-- begin RECORDED DATA --
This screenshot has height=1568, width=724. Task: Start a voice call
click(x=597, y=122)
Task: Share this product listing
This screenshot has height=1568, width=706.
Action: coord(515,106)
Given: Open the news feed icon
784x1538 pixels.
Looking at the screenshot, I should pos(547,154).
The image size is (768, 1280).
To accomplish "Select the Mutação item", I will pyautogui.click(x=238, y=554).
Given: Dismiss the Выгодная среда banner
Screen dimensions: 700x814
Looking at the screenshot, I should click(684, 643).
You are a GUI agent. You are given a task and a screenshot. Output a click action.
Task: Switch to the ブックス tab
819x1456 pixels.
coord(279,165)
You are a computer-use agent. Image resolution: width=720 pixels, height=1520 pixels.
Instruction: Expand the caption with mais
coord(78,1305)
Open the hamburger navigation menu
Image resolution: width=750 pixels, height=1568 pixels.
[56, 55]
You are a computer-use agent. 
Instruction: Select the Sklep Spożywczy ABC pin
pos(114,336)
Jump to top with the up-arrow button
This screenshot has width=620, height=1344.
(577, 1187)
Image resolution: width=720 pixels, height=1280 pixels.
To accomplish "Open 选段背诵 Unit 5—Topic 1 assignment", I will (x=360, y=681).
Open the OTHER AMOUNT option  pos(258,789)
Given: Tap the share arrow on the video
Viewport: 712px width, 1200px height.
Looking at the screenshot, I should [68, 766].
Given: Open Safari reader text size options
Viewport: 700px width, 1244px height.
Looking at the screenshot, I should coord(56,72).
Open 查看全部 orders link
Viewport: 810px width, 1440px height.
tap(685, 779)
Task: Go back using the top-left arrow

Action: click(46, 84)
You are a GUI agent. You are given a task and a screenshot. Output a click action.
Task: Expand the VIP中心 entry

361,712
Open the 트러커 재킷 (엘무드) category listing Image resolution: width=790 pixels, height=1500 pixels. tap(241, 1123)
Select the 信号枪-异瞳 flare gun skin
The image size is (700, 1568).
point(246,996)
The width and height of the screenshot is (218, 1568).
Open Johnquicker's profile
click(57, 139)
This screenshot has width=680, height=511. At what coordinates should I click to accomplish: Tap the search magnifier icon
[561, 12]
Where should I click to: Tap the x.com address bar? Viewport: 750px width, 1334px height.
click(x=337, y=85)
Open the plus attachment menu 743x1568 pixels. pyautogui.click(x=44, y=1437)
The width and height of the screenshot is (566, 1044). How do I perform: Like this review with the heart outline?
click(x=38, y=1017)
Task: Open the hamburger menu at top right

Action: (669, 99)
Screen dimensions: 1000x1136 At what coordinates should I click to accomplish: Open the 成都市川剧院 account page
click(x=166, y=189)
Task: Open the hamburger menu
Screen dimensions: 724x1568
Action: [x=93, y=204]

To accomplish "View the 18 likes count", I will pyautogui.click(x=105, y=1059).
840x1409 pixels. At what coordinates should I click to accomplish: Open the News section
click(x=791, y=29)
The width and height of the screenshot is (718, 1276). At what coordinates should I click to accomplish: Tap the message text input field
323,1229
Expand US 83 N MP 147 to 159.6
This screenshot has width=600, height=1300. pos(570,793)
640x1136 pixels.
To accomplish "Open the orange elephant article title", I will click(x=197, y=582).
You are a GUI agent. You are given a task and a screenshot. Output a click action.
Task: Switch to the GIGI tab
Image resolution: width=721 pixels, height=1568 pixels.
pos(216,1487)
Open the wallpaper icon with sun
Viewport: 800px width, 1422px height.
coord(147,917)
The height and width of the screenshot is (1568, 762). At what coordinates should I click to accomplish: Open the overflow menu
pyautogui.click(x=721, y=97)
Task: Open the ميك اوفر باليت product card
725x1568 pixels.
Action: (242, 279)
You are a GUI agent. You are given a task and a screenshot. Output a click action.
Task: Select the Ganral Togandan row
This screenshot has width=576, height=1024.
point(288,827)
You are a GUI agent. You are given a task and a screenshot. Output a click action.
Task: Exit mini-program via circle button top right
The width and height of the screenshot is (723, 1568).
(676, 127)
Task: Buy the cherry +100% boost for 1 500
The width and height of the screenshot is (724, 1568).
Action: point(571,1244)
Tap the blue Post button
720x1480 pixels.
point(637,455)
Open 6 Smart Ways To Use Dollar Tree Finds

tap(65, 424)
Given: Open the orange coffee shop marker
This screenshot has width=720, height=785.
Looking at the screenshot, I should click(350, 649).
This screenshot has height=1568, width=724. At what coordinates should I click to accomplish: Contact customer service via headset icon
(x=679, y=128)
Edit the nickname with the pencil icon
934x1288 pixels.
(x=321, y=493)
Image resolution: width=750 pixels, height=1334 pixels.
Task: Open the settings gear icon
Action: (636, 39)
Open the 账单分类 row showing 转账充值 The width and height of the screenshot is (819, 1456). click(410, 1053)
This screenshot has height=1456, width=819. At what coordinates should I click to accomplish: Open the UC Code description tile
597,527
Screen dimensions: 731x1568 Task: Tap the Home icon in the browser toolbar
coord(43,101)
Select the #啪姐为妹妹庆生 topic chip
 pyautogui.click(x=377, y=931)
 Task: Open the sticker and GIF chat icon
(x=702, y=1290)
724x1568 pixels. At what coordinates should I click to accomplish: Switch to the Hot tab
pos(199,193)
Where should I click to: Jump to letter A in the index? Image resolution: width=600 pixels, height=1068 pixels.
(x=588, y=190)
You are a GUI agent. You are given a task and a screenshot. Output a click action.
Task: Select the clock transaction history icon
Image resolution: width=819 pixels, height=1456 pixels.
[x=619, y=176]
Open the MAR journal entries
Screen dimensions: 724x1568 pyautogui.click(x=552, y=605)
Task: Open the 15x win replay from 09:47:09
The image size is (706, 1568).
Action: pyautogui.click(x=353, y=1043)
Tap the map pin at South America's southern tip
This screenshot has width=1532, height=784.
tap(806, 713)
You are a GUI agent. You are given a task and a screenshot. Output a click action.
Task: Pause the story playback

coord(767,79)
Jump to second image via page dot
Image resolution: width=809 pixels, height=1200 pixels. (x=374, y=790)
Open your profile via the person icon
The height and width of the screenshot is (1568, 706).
-- end RECORDED DATA --
§ **SET PROBLEM**:
Print the listing above again line for line, leaving every line unchanged.

§ **EXERCISE OUTPUT**:
This screenshot has height=1568, width=724. Task: Start a voice call
click(x=597, y=122)
Task: Share this product listing
This screenshot has height=1568, width=706.
Action: coord(515,106)
Given: Open the news feed icon
784x1538 pixels.
Looking at the screenshot, I should pos(547,154).
The image size is (768, 1280).
To accomplish "Select the Mutação item", I will pyautogui.click(x=238, y=554).
Given: Dismiss the Выгодная среда banner
Screen dimensions: 700x814
Looking at the screenshot, I should click(684, 643).
You are a GUI agent. You are given a task and a screenshot. Output a click action.
Task: Switch to the ブックス tab
819x1456 pixels.
coord(279,165)
You are a computer-use agent. Image resolution: width=720 pixels, height=1520 pixels.
Instruction: Expand the caption with mais
coord(78,1305)
Open the hamburger navigation menu
Image resolution: width=750 pixels, height=1568 pixels.
[56, 55]
You are a computer-use agent. 
Instruction: Select the Sklep Spożywczy ABC pin
pos(114,336)
Jump to top with the up-arrow button
This screenshot has width=620, height=1344.
(577, 1187)
Image resolution: width=720 pixels, height=1280 pixels.
To accomplish "Open 选段背诵 Unit 5—Topic 1 assignment", I will (x=360, y=681).
Open the OTHER AMOUNT option  pos(258,789)
Given: Tap the share arrow on the video
Viewport: 712px width, 1200px height.
Looking at the screenshot, I should [68, 766].
Given: Open Safari reader text size options
Viewport: 700px width, 1244px height.
Looking at the screenshot, I should coord(56,72).
Open 查看全部 orders link
Viewport: 810px width, 1440px height.
tap(685, 779)
Task: Go back using the top-left arrow

Action: click(46, 84)
You are a GUI agent. You are given a task and a screenshot. Output a click action.
Task: Expand the VIP中心 entry

361,712
Open the 트러커 재킷 (엘무드) category listing Image resolution: width=790 pixels, height=1500 pixels. tap(241, 1123)
Select the 信号枪-异瞳 flare gun skin
The image size is (700, 1568).
point(246,996)
The width and height of the screenshot is (218, 1568).
Open Johnquicker's profile
click(57, 139)
This screenshot has width=680, height=511. At what coordinates should I click to accomplish: Tap the search magnifier icon
[561, 12]
Where should I click to: Tap the x.com address bar? Viewport: 750px width, 1334px height.
click(x=337, y=85)
Open the plus attachment menu 743x1568 pixels. pyautogui.click(x=44, y=1437)
The width and height of the screenshot is (566, 1044). How do I perform: Like this review with the heart outline?
click(x=38, y=1017)
Task: Open the hamburger menu at top right

Action: (669, 99)
Screen dimensions: 1000x1136 At what coordinates should I click to accomplish: Open the 成都市川剧院 account page
click(x=166, y=189)
Task: Open the hamburger menu
Screen dimensions: 724x1568
Action: [x=93, y=204]

To accomplish "View the 18 likes count", I will pyautogui.click(x=105, y=1059).
840x1409 pixels. At what coordinates should I click to accomplish: Open the News section
click(x=791, y=29)
The width and height of the screenshot is (718, 1276). At what coordinates should I click to accomplish: Tap the message text input field
323,1229
Expand US 83 N MP 147 to 159.6
This screenshot has width=600, height=1300. pos(570,793)
640x1136 pixels.
To accomplish "Open the orange elephant article title", I will click(x=197, y=582).
You are a GUI agent. You are given a task and a screenshot. Output a click action.
Task: Switch to the GIGI tab
Image resolution: width=721 pixels, height=1568 pixels.
pos(216,1487)
Open the wallpaper icon with sun
Viewport: 800px width, 1422px height.
coord(147,917)
The height and width of the screenshot is (1568, 762). At what coordinates should I click to accomplish: Open the overflow menu
pyautogui.click(x=721, y=97)
Task: Open the ميك اوفر باليت product card
725x1568 pixels.
Action: (242, 279)
You are a GUI agent. You are given a task and a screenshot. Output a click action.
Task: Select the Ganral Togandan row
This screenshot has width=576, height=1024.
point(288,827)
You are a GUI agent. You are given a task and a screenshot. Output a click action.
Task: Exit mini-program via circle button top right
The width and height of the screenshot is (723, 1568).
(676, 127)
Task: Buy the cherry +100% boost for 1 500
The width and height of the screenshot is (724, 1568).
Action: point(571,1244)
Tap the blue Post button
720x1480 pixels.
point(637,455)
Open 6 Smart Ways To Use Dollar Tree Finds

tap(65, 424)
Given: Open the orange coffee shop marker
This screenshot has width=720, height=785.
Looking at the screenshot, I should click(350, 649).
This screenshot has height=1568, width=724. At what coordinates should I click to accomplish: Contact customer service via headset icon
(x=679, y=128)
Edit the nickname with the pencil icon
934x1288 pixels.
(x=321, y=493)
Image resolution: width=750 pixels, height=1334 pixels.
Task: Open the settings gear icon
Action: (636, 39)
Open the 账单分类 row showing 转账充值 The width and height of the screenshot is (819, 1456). click(410, 1053)
This screenshot has height=1456, width=819. At what coordinates should I click to accomplish: Open the UC Code description tile
597,527
Screen dimensions: 731x1568 Task: Tap the Home icon in the browser toolbar
coord(43,101)
Select the #啪姐为妹妹庆生 topic chip
 pyautogui.click(x=377, y=931)
 Task: Open the sticker and GIF chat icon
(x=702, y=1290)
724x1568 pixels. At what coordinates should I click to accomplish: Switch to the Hot tab
pos(199,193)
Where should I click to: Jump to letter A in the index? Image resolution: width=600 pixels, height=1068 pixels.
(x=588, y=190)
You are a GUI agent. You are given a task and a screenshot. Output a click action.
Task: Select the clock transaction history icon
Image resolution: width=819 pixels, height=1456 pixels.
[x=619, y=176]
Open the MAR journal entries
Screen dimensions: 724x1568 pyautogui.click(x=552, y=605)
Task: Open the 15x win replay from 09:47:09
The image size is (706, 1568).
Action: pyautogui.click(x=353, y=1043)
Tap the map pin at South America's southern tip
This screenshot has width=1532, height=784.
tap(806, 713)
You are a GUI agent. You are given a task and a screenshot. Output a click action.
Task: Pause the story playback

coord(767,79)
Jump to second image via page dot
Image resolution: width=809 pixels, height=1200 pixels. (x=374, y=790)
Open your profile via the person icon
The height and width of the screenshot is (1568, 706).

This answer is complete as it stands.